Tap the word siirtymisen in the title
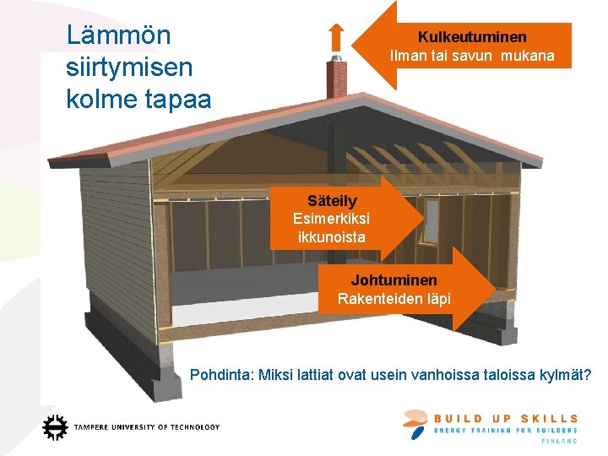click(129, 67)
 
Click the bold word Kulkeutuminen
click(472, 37)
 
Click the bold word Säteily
click(332, 201)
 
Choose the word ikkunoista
click(332, 237)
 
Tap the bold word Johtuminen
click(394, 280)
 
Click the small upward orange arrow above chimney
click(335, 37)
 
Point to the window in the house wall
click(432, 220)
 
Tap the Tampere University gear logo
click(55, 427)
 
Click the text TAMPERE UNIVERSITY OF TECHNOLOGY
click(147, 427)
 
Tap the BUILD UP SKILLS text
click(506, 418)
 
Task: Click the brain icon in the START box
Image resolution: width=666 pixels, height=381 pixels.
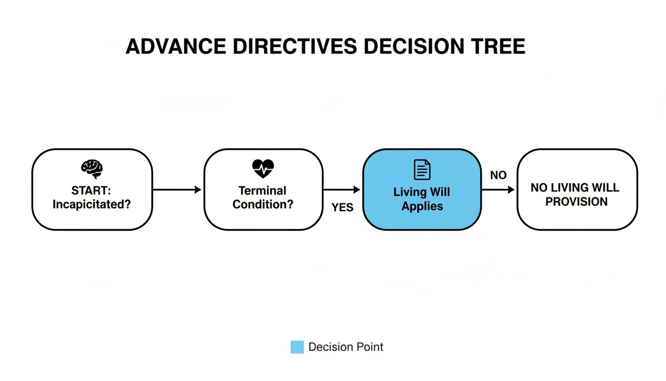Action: coord(92,169)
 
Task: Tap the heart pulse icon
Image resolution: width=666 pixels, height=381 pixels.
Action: coord(263,169)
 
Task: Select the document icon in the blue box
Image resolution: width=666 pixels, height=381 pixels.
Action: coord(422,170)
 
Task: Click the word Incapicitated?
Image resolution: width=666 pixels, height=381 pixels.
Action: coord(92,204)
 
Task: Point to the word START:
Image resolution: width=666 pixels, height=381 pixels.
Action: coord(92,190)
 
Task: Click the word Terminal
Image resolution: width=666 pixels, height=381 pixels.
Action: coord(263,190)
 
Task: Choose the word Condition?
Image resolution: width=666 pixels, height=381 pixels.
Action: coord(263,204)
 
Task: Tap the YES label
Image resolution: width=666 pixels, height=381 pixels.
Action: coord(342,208)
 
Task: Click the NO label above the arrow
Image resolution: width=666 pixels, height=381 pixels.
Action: coord(498,175)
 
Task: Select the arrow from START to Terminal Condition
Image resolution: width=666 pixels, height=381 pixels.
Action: coord(177,190)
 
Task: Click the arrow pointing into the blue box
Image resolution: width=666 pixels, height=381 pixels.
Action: coord(341,190)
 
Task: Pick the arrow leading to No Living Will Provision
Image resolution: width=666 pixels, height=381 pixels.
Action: coord(498,190)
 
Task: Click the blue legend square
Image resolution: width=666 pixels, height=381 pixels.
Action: coord(297,347)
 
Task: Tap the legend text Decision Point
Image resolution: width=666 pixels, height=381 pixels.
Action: coord(345,347)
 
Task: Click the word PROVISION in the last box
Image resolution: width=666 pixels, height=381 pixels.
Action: coord(576,201)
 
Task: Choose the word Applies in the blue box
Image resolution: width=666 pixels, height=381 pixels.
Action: coord(422,206)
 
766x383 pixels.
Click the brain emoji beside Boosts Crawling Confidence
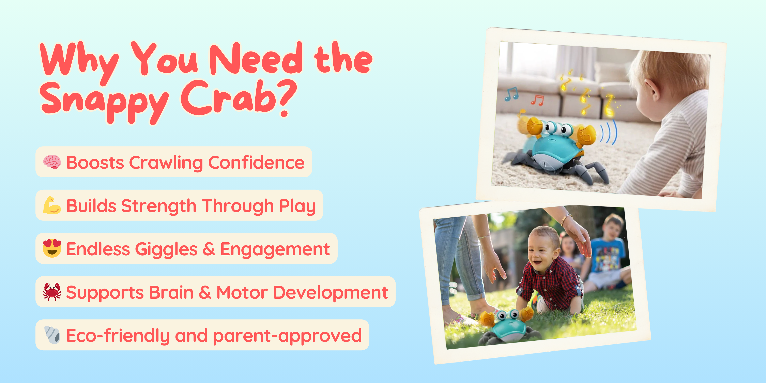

### TO DO
List every line in the records above that contains the word "brain".

### RESULT OF THIS TASK
Task: Click the brain icon in the START box
Click the brain emoji beside Boosts Crawling Confidence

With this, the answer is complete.